Unnamed: 0_level_0,is_available,count
user_votes,Unnamed: 1_level_1,Unnamed: 2_level_1
0,0.419899,2372
1,0.258102,6048
2,0.223932,1170
3,0.213894,547
4,0.278746,287
5,0.262774,137
6,0.227273,66
7,0.196429,56
8,0.321429,28
9,0.291667,24


Interesting. Let's see that plotted out...

In [11]:
availability_by_votes_binned = availability_by_votes.copy().reset_index()
availability_by_votes_binned['user_votes'] = (availability_by_votes_binned['user_votes']//5)*5
availability_by_votes_binned = availability_by_votes_binned.groupby('user_votes').mean()
availability_by_votes_binned

Unnamed: 0_level_0,is_available,count
user_votes,Unnamed: 1_level_1,Unnamed: 2_level_1
0,0.278914,2084.8
5,0.259914,62.2
10,0.275,8.4
15,0.5,1.75
20,0.5,2.0
25,0.166667,3.25
30,0.0,1.0
35,0.5,1.5
40,0.0,1.0
50,0.0,2.0


In [12]:
availability_by_votes_trace_points = go.Scatter(
    x = availability_by_votes.index.values,
    y = availability_by_votes['is_available'],
    mode = 'markers',
    marker = {
        'size': (np.log(availability_by_votes['count'])*2)+10
    },
    name = 'Availability Percentage'
)

availability_by_votes_trace_curve = go.Scatter(
    x = availability_by_votes_binned.index.values,
    y = availability_by_votes_binned['is_available'],
    mode = 'lines',
    line = {
        'shape': 'spline'
    },
    name = "World's Worst Attempt at Curve Fitting"
)

availability_by_votes_layout = go.Layout(
    title='Availability Percentage vs User Votes',
    xaxis=dict(
        title='Number of User Votes'
    ),
    yaxis=dict(
        title='Percentage of Resources Available'
    )
)

availability_by_votes_data = [availability_by_votes_trace_points, availability_by_votes_trace_curve]

py.iplot(go.Figure(availability_by_votes_data, availability_by_votes_layout), filename='availability_by_votes')

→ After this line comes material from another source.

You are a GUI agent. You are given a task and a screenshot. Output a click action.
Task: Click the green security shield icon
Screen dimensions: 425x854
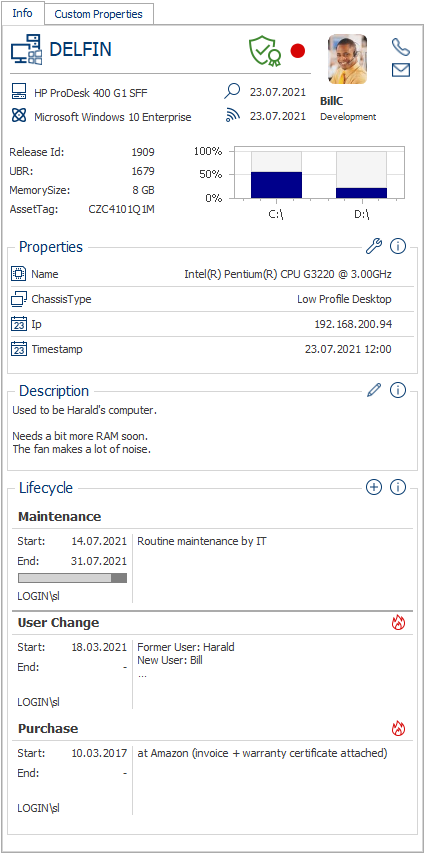(264, 51)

Another dead end. I even tried fitting a curve to the scatter plot by binning to the nearest 5 votes and averaging, and I made it all pretty by setting the display type to spline, but ultimately there's just not enough data to get any meaningful insights from user votes. Turns out not many people are voting on which datasets they care about.